Burnley hadn’t won here since 1976 – It is starting to feel like Newcastle United haven’t either
Hope? Expectation? Entertainment? Obligation? Just some of the reasons why some people I know still go to watch Newcastle United.
There has been very little of the first one of those reasons for attendance this season and a lot more of the fourth one.
On Saturday against Burnley we were promised a little more of reasons two and three. Did Steve Bruce deliver on that promise? Well, yes and no.
The team formation changed to anything from a 4-2-3-1, to a 4-4-2 or a 4-3-3 depending on the report you read. From where I sit it looked like 4-4-2 but that the press and the fans have differing opinions probably means that no one is quite sure what the formation was. Read into that what you will.
Dwight Gayle started up front, bizarrely partnered by Miggy Almiron, whose banjo has been prominent this season, once again Burnley’s goal was the cow’s backside. Under pressure Joelinton was moved to the left wing, presumably for his defensive capabilities rather than his ability to, well, do something else. That the Brazilian has been crying out for support up front all season obviously meant that when he was given the support he so desperately needed, he was moved away from where he needed it. That Steve Bruce coaching manual must have got some thumbing this week.
Matt Ritchie played on the right, Hayden got the job of running his harris off covering for JonJo Shelvey in midfield. The back four saw the return of Manquillo and the continuation of Fernandez and Lascelles, probably our only two centre backs who can play in a back four, and Danny Rose on the left. The Spurs loanee certainly didn’t need to check his Fitbit on Saturday night.

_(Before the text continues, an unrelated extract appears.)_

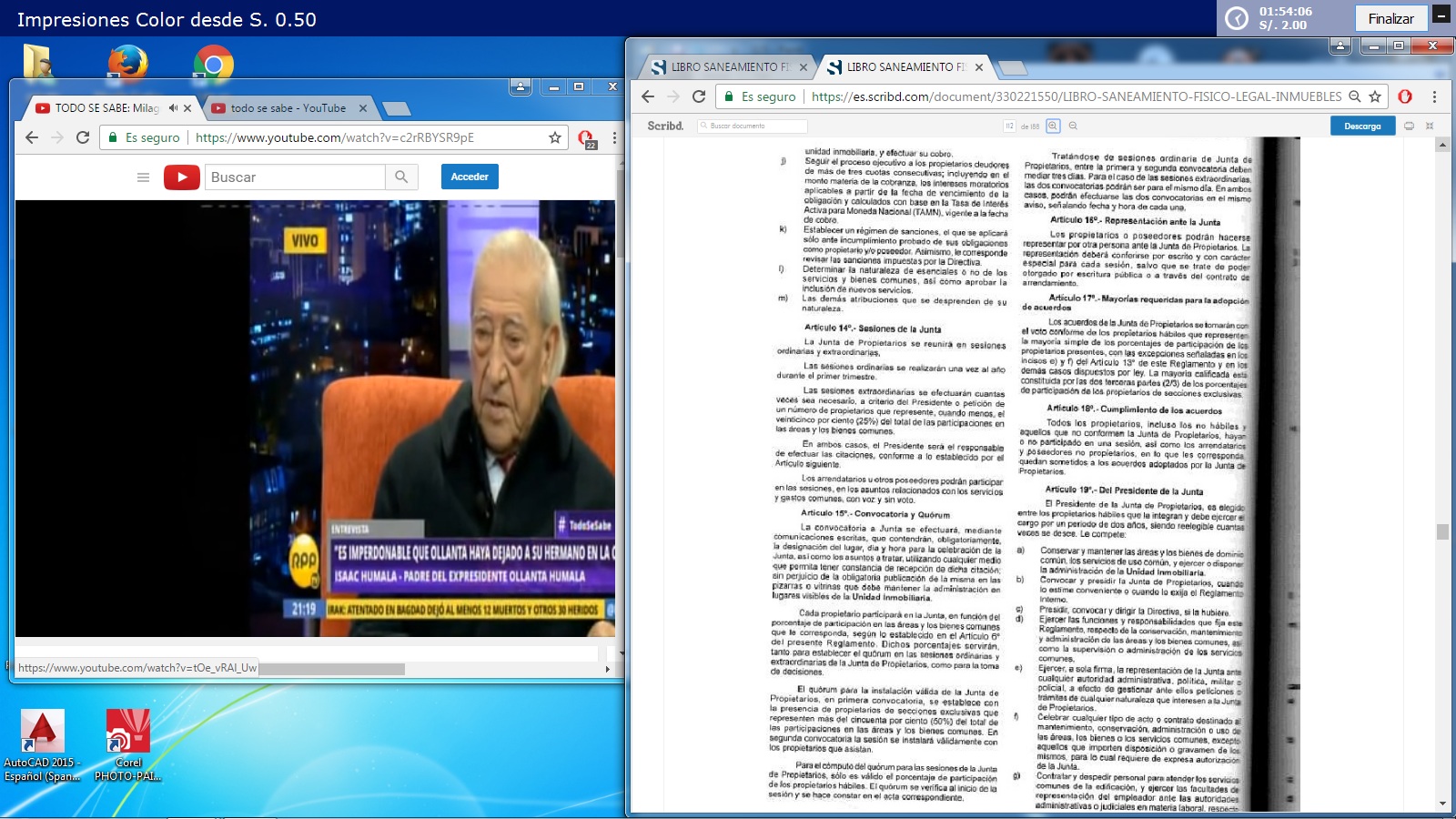Open Chrome three-dot menu in Scribd window

(1434, 96)
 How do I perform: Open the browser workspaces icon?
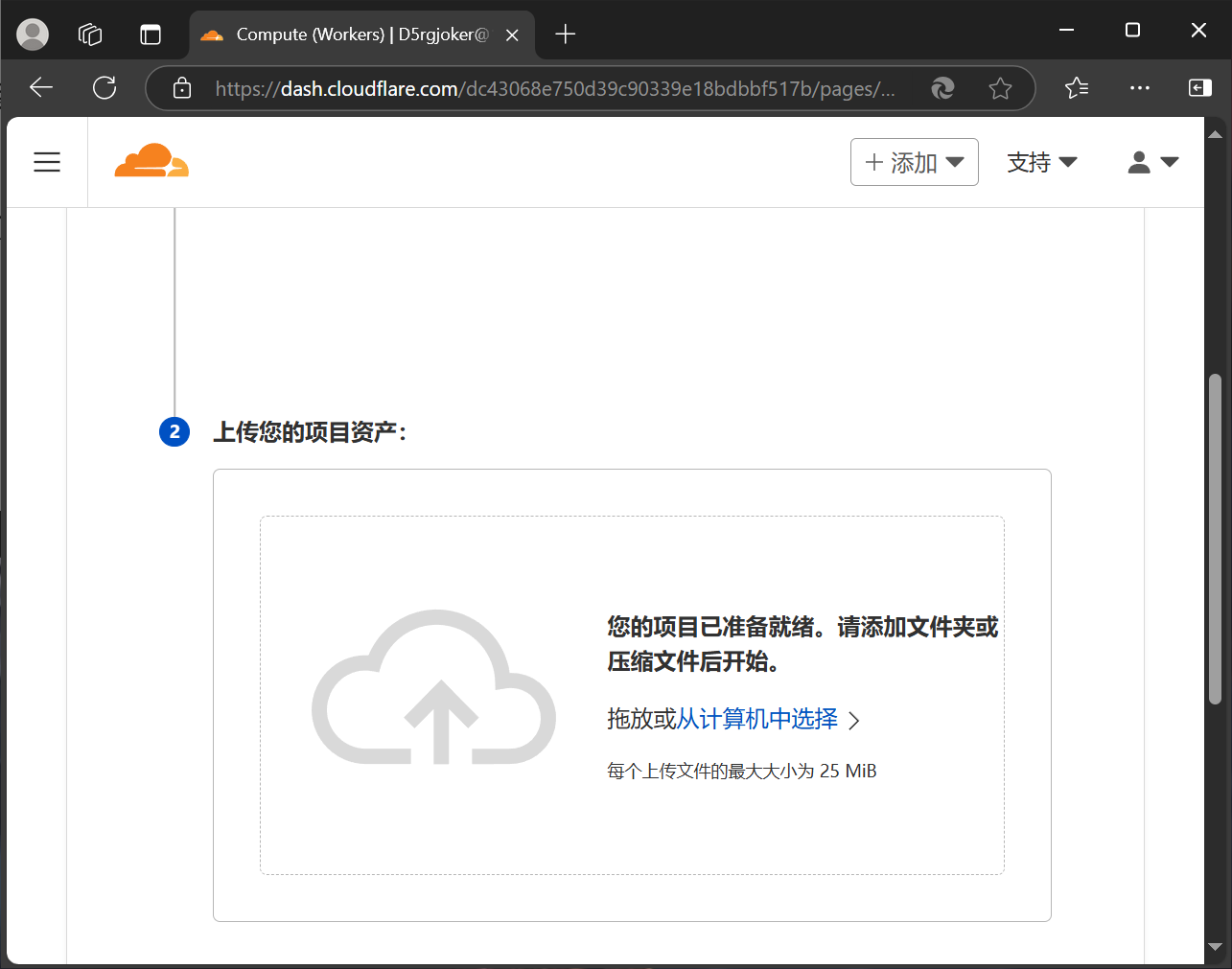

It would be difficult to say that the game ever came to life but certainly United had the better of the first half and created a few chances. At the centre of most of what was good was Jonjo Shelvey, the understanding which exists between him and Gayle took only nine minutes to show, Shelvey playing Gayle in and only a poor first touch in difficult circumstances prevented a goalscoring opportunity. The two players looked on the same wavelength all day and the partnership created a few decent openings on Saturday at SJP, that’s a few more than anyone else has done for most of the season.
On 26 minutes, Almiron shot like Almiron does when in the penalty area, something Gayle repeated later in the half. Gayle and Ritchie went close with headers, both will probably feel they should have done better, especially Matt Ritchie running on to a cross and free at the back post. Ritchie also hit the post with a deflected shot which not only was unlucky, it was the only time in the half when Newcastle looked like they would score.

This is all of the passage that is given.